Saved data entries:

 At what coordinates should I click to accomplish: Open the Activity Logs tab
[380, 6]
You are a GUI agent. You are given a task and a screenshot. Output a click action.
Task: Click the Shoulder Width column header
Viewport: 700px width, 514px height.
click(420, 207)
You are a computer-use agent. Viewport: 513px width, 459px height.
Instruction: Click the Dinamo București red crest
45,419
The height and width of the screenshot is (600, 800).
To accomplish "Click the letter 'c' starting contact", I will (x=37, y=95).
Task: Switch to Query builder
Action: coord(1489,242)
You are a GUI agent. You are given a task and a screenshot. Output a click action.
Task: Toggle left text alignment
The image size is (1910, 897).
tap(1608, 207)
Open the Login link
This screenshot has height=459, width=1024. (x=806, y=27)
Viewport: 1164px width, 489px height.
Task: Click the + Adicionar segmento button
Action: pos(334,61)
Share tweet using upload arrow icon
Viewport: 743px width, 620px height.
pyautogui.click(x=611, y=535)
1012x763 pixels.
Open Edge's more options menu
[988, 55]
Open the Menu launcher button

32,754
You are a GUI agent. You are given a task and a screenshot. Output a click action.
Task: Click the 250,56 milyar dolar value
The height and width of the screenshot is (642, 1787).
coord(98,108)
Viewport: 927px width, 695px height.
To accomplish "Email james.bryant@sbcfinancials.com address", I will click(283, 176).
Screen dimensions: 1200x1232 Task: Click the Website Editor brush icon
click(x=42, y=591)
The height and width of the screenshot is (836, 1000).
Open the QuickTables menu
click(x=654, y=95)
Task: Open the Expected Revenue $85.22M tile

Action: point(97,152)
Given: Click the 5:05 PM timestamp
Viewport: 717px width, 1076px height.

• Written problem: Rewrite the material from the line containing "Screen dimensions: 1200x1232" through the end, changing "QuickTables" to "QuickSheets" and keeping everything else the same.

• Response to this task:
Screen dimensions: 1200x1232 Task: Click the Website Editor brush icon
click(x=42, y=591)
The height and width of the screenshot is (836, 1000).
Open the QuickSheets menu
click(x=654, y=95)
Task: Open the Expected Revenue $85.22M tile

Action: point(97,152)
Given: Click the 5:05 PM timestamp
Viewport: 717px width, 1076px height.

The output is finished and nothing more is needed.